By: telegramsam   2004
kitty

0

Telegramsam, I understand that, it's just something I've been thinking about. Before Dogs were domesticated, they ate practically anything(it's not like a dog knows a good meal from a bad one). It's kind of hard to explain what I'm trying to say. I wouldn't want to feed my pet Beneful over Wellness, because of the 4-D that comes from Beneful. I wonder if all there was to eat was Beneful(for the animals) if 4-D really would have a huge effect on them(that's my point). It could, but then again--it may not.I would never try to feed my pets this food, or anything with 4-D, but I'm saying I wonder if there have been any tests done to prove that 4-D is as unhealthy as it sounds(which it probably is).

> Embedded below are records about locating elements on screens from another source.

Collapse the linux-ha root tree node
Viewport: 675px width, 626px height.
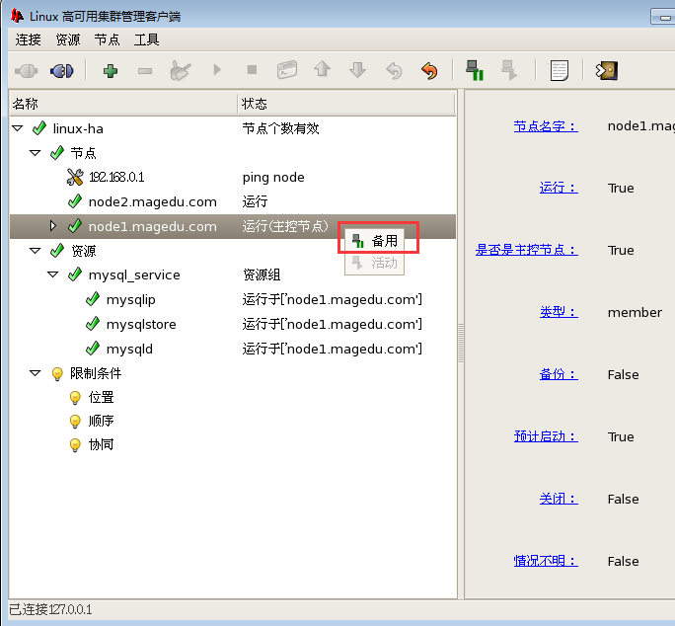pyautogui.click(x=17, y=128)
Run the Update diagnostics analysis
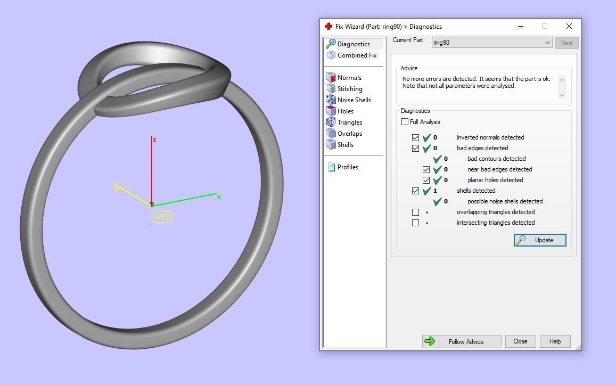Viewport: 616px width, 385px height. click(539, 240)
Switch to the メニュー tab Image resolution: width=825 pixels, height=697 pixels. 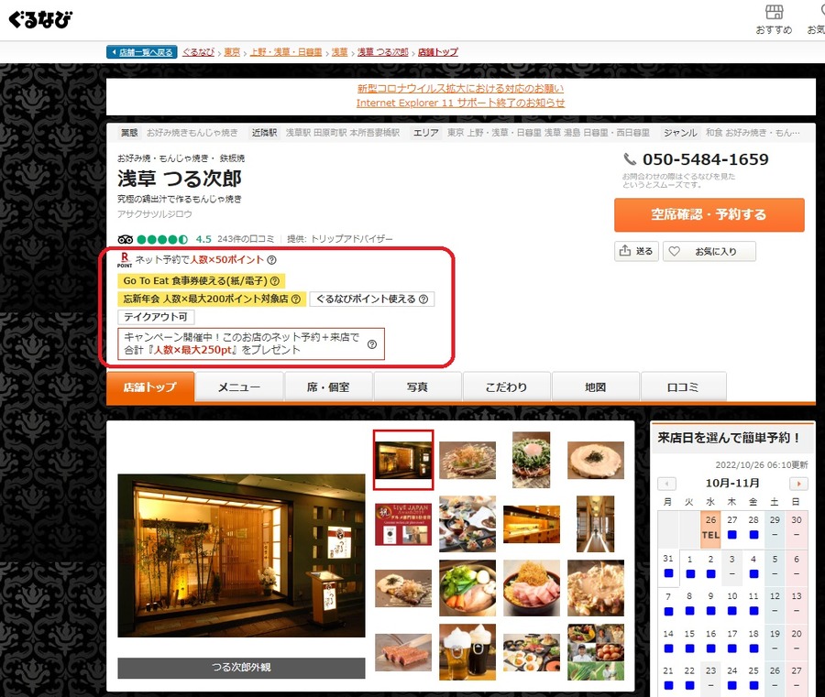pos(238,387)
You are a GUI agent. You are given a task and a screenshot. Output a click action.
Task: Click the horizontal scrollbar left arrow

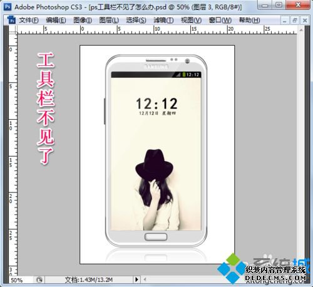(x=145, y=279)
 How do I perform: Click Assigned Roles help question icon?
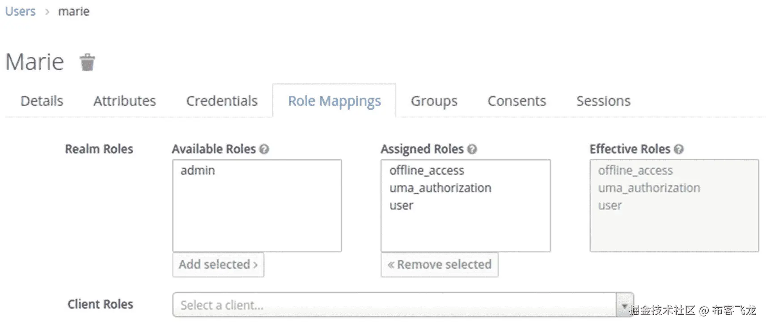pyautogui.click(x=472, y=149)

I'm saying that I agree; this food is not high quality by any means, but it's not garbage like Ol'Roy or Beneful as you said. So, I'd have to say this is probably not the best food. Iams is a lot cheaper, and almost the same health-wise. I'd stick to Wellness or something better then Nutrish. You could do a lot healthier. Mimi, try looking at the ingredients of all of the pet foods you wish to buy, and compare them with what Telegramsam said. It's best not to use this dog food, unless you really can't afford a better kind.

By: larka   292
kitty

0

I get what you're saying Larka. The truth is that a dog could be fed raw meat from 4D animals its whole life and it may never develop an illness (many racing greyhounds are fed exactly that in fact) but they may also get sick from it. It's like playing russian roulette. And stray dogs die from things they eat on a fairly regular basis. That's why they have two litters of puppies a year compared to a wolf's one, to make up for the loss in population. Now if all you can afford is something with those ingredients, then your pet will *probably* be okay but if you can afford something safer and more nutritious, then why not feed that? It all comes down to feeding the highest quality food that you can afford to within your budget, that's all anyone can be expected to do, of course. Nobody's saying you have to break the bank to feed your pets.

By: telegramsam   2004
kitty

0

That's what I'm getting at. I completely agree.

By: larka   292
kitty

0

This only happens when it's not a reputable company.

By: catsrus   284

Answer 2
kitty

0

I never tried it, but I have seen the commercials. It seems okay.